Valuable feedback includes positive as well as negative. Negative is actionable feedback, but positive has just as much value in a different way.

Most people are aware that their own perceptions, thoughts, and ideas may be flawed. Negative feedback points out those flaws and should always be accepted. Positive feedback says that in spite of the flaws, there is something fundamentally worthwhile there.

And while upvotes can certainly serve as a form of positive feedback, words are even better.

I'm not suggesting that we should all post meaningless words of encouragement to everything that comes along. But if you're impressed by something you see, saying so only helps.

> Negative is actionable feedback, but positive has just as much value in a different way.

I guess "actionable feedback" was the phrase I was looking for.

> I'm not suggesting that we should all post meaningless words of encouragement to everything that comes along.

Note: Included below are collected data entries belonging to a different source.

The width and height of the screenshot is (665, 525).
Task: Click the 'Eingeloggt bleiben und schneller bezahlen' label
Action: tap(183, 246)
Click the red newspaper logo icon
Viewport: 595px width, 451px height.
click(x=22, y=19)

But if you're impressed by something you see, saying so only helps.

Agree 100%. It's always nice and reassuring to get some positive feedback :).

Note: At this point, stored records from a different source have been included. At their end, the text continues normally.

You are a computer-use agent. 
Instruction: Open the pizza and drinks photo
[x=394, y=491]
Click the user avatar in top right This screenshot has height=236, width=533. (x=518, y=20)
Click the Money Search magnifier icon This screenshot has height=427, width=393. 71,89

Truly valuable "feedback" would be a discussion of the actual code used to create this. That's a far cry from the easy, low-hanging fruit of "it's spinning the wrong way". Totally missing the forest for the trees.

Because it's spinning in the wrong direction.

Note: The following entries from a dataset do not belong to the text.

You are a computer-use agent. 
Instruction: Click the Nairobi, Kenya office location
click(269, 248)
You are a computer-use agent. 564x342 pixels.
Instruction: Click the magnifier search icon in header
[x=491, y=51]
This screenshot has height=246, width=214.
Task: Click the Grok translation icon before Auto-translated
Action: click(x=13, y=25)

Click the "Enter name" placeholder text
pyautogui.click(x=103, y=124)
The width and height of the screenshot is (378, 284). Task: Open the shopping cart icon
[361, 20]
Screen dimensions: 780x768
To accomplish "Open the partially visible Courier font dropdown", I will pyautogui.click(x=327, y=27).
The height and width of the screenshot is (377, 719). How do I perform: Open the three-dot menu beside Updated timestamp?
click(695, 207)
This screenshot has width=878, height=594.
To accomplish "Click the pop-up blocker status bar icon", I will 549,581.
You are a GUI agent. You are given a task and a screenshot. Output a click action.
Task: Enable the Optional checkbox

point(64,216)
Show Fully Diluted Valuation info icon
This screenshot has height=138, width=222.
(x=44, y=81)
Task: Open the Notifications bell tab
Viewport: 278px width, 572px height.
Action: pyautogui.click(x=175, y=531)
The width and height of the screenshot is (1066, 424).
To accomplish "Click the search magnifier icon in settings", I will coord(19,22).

and why do you call this art. I think that's misusing the term. it's a data visualization.

Wha? This is not visualizing any data in particular.

It's an astonishingly clever piece of self-reproducing code. Did you miss the code and think it was just a crappy animation of the earth?

More semantic nitpicking, should be obvious by now it's epidemic here.

It's spinning in the right direction. We're just inside the earth :).

I'm not sure what you mean by this,'coz movement is relative.

Movement is relative.

Only inertial movement. Turning is still absolute. (At least in special relativity.)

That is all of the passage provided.